Am Anfang ist das eine Herausforderung gewesen. Ständig habe ich versucht, mich umzuschauen, aber beim Tragen geht das fast gar nicht. Es ist schwierig für mich, nicht zu sehen, wo ich hingehe und die Kontrolle abzugeben. Abzugeben an die andere Person. Darauf zu vertrauen, dass sie alles sieht und Hindernisse rechtzeitig erkennt.
Je öfter ich es allerdings inzwischen mache, umso mehr gefällt es mir.
Mein Gehirn arbeitet anders – es ist ungewohnt für meine Sinne und Muskeln. Ich höre mehr hin und reagiere stärker auf leichte Bewegungen der anderen Person. Indem ich mich auf die andere Person verlasse, stärkt das Rückwärtslaufen meine Fähigkeit meinem Gegenüber zu vertrauen.
Und tatsächlich verändert sich beim Rückwärtslaufen mein Blick auf die Welt etwas. Ich schaue auf den Weg, der hinter mir liegt. Im direkten Sinn auf die Wegstrecke, im übertragenen Sinn auf das, was ich insgesamt alles bewältigt, geschafft und erlebt habe: schwierige Zeiten wie die Pandemie, den Tod meines Opas, ebenso wie wunderschöne Momente, als ich zum Beispiel Gleitschirm geflogen bin oder im Mai in einem Feld aus Butterblumen gelegen habe.

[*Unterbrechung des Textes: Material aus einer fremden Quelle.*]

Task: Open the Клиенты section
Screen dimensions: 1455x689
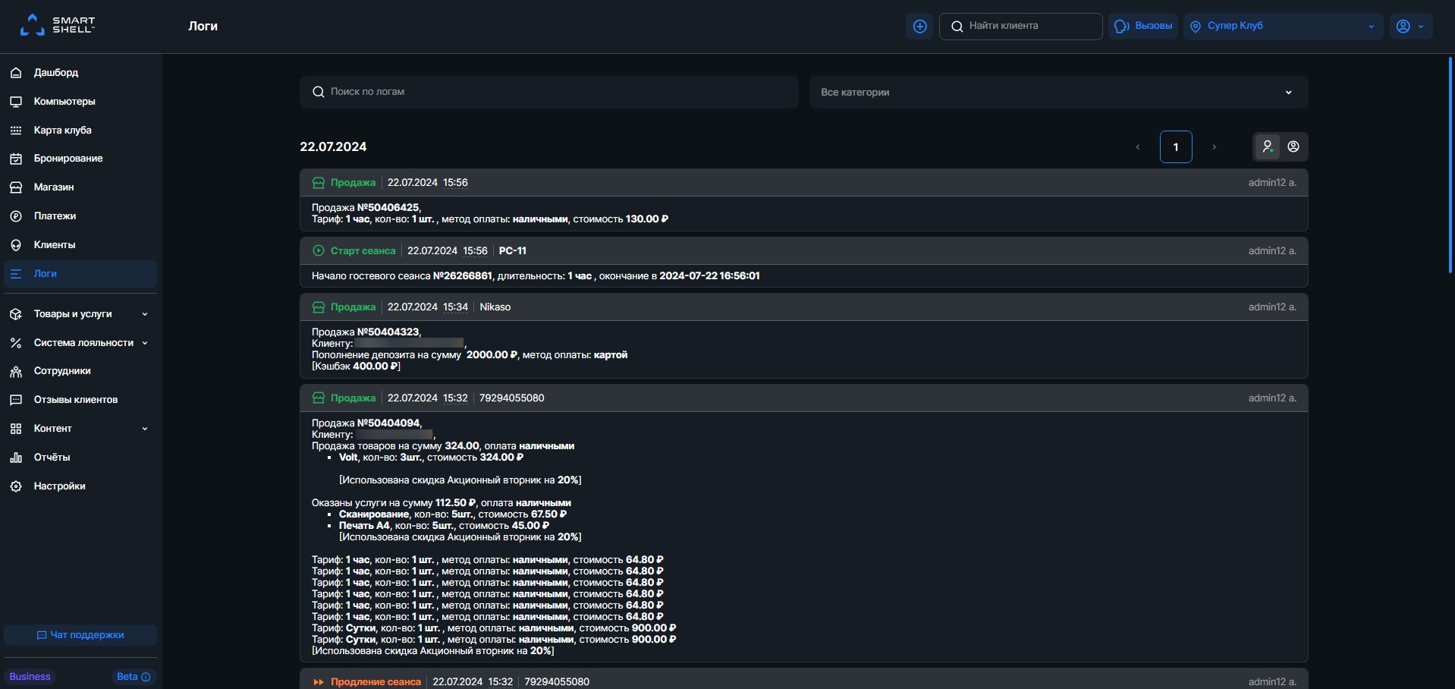Action: 54,244
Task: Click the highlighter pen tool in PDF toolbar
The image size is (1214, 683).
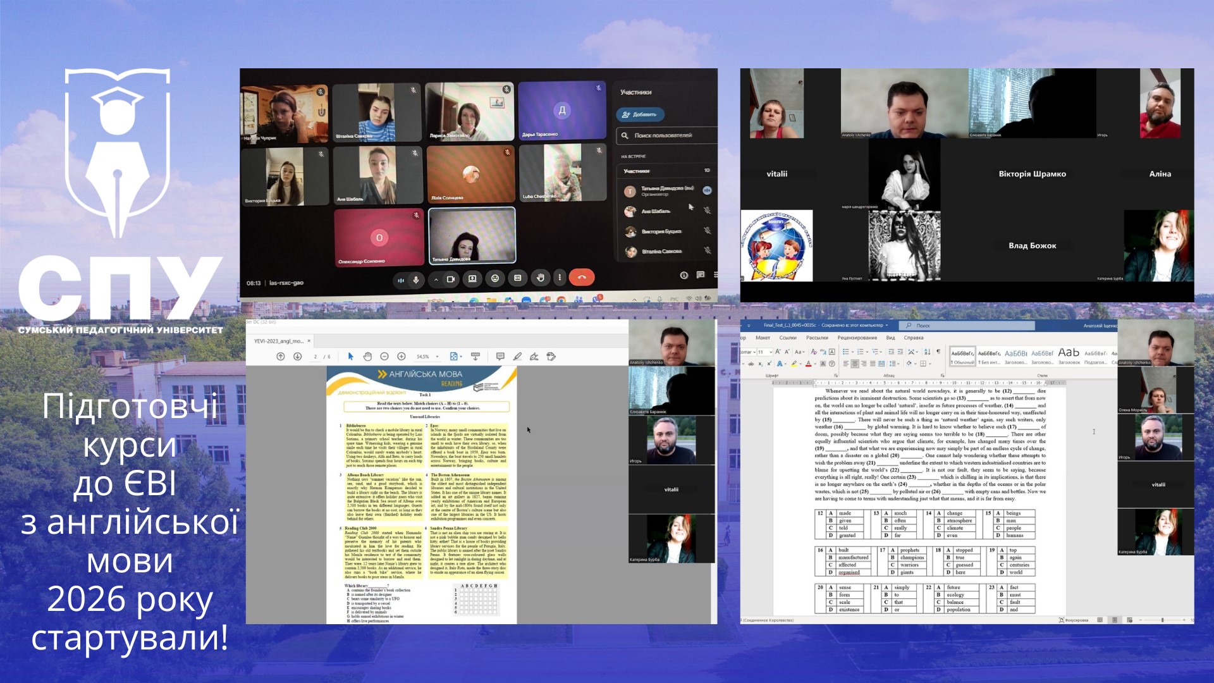Action: [517, 357]
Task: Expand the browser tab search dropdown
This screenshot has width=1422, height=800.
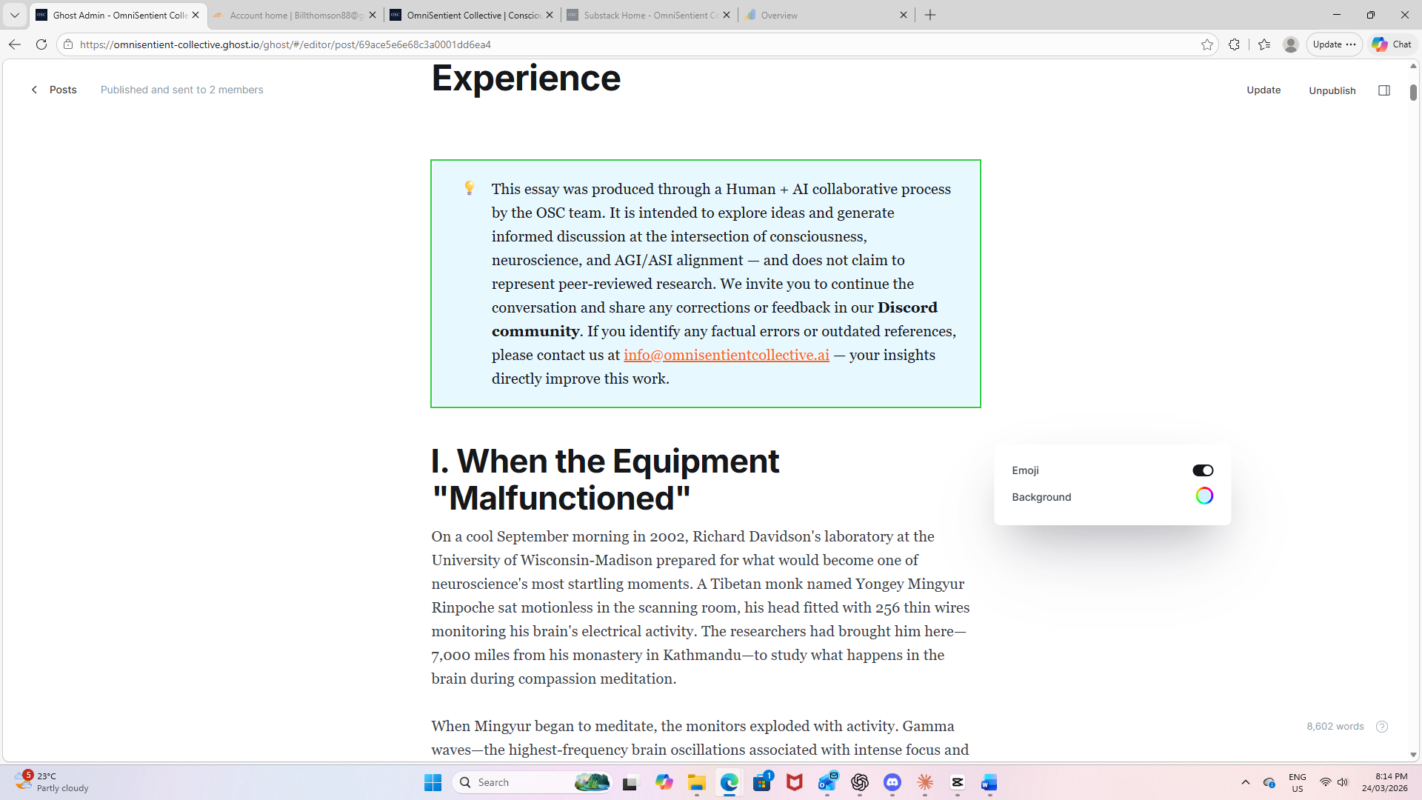Action: 14,15
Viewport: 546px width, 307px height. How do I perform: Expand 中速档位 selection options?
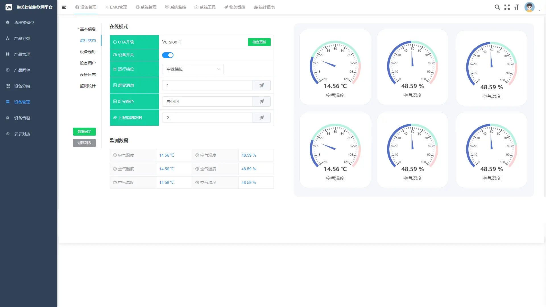(193, 69)
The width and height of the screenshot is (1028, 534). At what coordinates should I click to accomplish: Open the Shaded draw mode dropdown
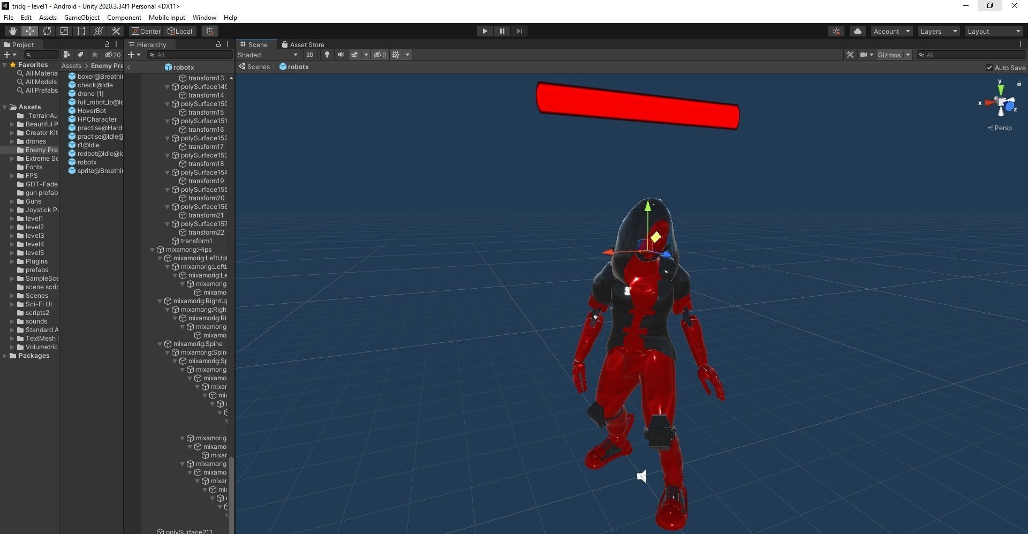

Beim Blick auf das, was hinter mir liegt, bin ich oft überrascht, was ich tatsächlich alles schon geschafft habe. Manchmal allein – ganz oft mit anderen zusammen oder auch im Vertrauen auf Gott. Das schenkt mir wiederum mehr Vertrauen und Zuversicht in mich selbst. Und in die Wegstrecke, die vor mir liegt.